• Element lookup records
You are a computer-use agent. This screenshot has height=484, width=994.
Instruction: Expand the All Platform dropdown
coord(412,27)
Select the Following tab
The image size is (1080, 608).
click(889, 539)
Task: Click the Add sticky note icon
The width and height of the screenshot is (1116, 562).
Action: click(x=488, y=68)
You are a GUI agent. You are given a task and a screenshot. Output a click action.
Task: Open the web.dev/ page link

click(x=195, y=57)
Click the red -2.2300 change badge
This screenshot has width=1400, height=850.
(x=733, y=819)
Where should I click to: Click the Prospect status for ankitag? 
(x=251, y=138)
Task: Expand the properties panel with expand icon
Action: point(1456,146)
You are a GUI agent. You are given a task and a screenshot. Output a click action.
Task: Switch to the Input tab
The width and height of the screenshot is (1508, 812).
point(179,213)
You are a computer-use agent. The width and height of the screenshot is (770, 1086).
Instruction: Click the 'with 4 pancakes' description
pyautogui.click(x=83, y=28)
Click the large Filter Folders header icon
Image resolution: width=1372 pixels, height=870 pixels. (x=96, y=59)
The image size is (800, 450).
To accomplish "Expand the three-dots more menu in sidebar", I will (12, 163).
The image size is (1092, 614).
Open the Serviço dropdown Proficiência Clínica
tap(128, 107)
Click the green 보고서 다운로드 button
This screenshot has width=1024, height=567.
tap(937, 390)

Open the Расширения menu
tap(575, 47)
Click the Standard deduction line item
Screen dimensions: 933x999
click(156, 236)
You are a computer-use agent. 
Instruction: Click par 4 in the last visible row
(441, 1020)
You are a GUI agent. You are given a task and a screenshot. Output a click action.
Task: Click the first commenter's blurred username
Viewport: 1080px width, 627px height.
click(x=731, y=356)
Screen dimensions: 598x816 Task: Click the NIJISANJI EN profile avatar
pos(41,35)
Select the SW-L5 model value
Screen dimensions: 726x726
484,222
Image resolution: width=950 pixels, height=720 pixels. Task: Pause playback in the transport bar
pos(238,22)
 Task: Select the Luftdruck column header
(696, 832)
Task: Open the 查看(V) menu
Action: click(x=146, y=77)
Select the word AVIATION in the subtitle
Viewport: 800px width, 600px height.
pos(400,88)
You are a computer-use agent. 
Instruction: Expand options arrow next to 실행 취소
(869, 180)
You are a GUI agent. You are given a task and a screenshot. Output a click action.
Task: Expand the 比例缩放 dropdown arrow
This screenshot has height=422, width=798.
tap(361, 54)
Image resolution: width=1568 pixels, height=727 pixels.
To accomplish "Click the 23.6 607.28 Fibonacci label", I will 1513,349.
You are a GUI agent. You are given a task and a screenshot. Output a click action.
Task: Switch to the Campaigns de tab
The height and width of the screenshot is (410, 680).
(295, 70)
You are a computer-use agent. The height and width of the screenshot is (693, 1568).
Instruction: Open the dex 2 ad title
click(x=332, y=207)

• PROBLEM DETAILS
Return the material above unchanged, every line reproduced word for word.

• ANSWER
You are a computer-use agent. This screenshot has height=484, width=994.
Instruction: Expand the All Platform dropdown
coord(412,27)
Select the Following tab
The image size is (1080, 608).
click(889, 539)
Task: Click the Add sticky note icon
The width and height of the screenshot is (1116, 562).
Action: click(x=488, y=68)
You are a GUI agent. You are given a task and a screenshot. Output a click action.
Task: Open the web.dev/ page link

click(x=195, y=57)
Click the red -2.2300 change badge
This screenshot has width=1400, height=850.
(x=733, y=819)
Where should I click to: Click the Prospect status for ankitag? 
(x=251, y=138)
Task: Expand the properties panel with expand icon
Action: point(1456,146)
You are a GUI agent. You are given a task and a screenshot. Output a click action.
Task: Switch to the Input tab
The width and height of the screenshot is (1508, 812).
point(179,213)
You are a computer-use agent. The width and height of the screenshot is (770, 1086).
Instruction: Click the 'with 4 pancakes' description
pyautogui.click(x=83, y=28)
Click the large Filter Folders header icon
Image resolution: width=1372 pixels, height=870 pixels. (x=96, y=59)
The image size is (800, 450).
To accomplish "Expand the three-dots more menu in sidebar", I will (12, 163).
The image size is (1092, 614).
Open the Serviço dropdown Proficiência Clínica
tap(128, 107)
Click the green 보고서 다운로드 button
This screenshot has width=1024, height=567.
tap(937, 390)

Open the Расширения menu
tap(575, 47)
Click the Standard deduction line item
Screen dimensions: 933x999
click(156, 236)
You are a computer-use agent. 
Instruction: Click par 4 in the last visible row
(441, 1020)
You are a GUI agent. You are given a task and a screenshot. Output a click action.
Task: Click the first commenter's blurred username
Viewport: 1080px width, 627px height.
click(x=731, y=356)
Screen dimensions: 598x816 Task: Click the NIJISANJI EN profile avatar
pos(41,35)
Select the SW-L5 model value
Screen dimensions: 726x726
484,222
Image resolution: width=950 pixels, height=720 pixels. Task: Pause playback in the transport bar
pos(238,22)
 Task: Select the Luftdruck column header
(696, 832)
Task: Open the 查看(V) menu
Action: click(x=146, y=77)
Select the word AVIATION in the subtitle
Viewport: 800px width, 600px height.
pos(400,88)
You are a computer-use agent. 
Instruction: Expand options arrow next to 실행 취소
(869, 180)
You are a GUI agent. You are given a task and a screenshot. Output a click action.
Task: Expand the 比例缩放 dropdown arrow
This screenshot has height=422, width=798.
tap(361, 54)
Image resolution: width=1568 pixels, height=727 pixels.
To accomplish "Click the 23.6 607.28 Fibonacci label", I will 1513,349.
You are a GUI agent. You are given a task and a screenshot. Output a click action.
Task: Switch to the Campaigns de tab
The height and width of the screenshot is (410, 680).
(295, 70)
You are a computer-use agent. The height and width of the screenshot is (693, 1568).
Instruction: Open the dex 2 ad title
click(x=332, y=207)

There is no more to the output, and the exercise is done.